- PROVIDED DATA
'''

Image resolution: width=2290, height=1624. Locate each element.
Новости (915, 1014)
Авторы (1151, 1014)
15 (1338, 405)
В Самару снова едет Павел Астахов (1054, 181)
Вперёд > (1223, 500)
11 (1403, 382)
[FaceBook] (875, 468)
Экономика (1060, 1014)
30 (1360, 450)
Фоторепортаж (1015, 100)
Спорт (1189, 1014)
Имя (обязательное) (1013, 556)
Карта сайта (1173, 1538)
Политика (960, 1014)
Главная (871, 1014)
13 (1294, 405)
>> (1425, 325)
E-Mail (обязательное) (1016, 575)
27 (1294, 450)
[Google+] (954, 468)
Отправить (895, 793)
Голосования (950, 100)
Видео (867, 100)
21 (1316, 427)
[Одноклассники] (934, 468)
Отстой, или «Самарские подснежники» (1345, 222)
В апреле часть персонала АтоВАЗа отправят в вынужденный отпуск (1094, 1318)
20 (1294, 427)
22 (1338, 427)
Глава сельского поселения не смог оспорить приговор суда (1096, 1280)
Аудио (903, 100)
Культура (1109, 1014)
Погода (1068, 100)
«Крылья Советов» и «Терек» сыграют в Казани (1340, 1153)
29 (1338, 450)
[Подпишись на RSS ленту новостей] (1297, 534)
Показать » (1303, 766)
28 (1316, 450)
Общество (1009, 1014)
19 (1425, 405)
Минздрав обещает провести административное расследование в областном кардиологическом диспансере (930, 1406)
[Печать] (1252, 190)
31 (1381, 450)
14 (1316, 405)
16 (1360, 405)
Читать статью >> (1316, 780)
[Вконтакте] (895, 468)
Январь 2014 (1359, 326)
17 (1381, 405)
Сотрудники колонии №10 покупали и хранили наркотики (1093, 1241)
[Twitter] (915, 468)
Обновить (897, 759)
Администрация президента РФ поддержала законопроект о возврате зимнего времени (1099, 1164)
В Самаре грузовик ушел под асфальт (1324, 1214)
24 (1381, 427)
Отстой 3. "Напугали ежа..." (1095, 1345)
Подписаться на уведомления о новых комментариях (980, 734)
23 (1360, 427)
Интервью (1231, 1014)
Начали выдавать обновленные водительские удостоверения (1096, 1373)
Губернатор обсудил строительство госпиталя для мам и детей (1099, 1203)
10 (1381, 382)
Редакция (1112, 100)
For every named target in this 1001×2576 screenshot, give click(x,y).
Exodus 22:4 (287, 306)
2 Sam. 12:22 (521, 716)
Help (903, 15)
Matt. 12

'''

Wherever the string "Отстой" appears in a line above, copy that line.

- ANSWER BOX
Отстой, или «Самарские подснежники» (1345, 222)
Отстой 3. "Напугали ежа..." (1095, 1345)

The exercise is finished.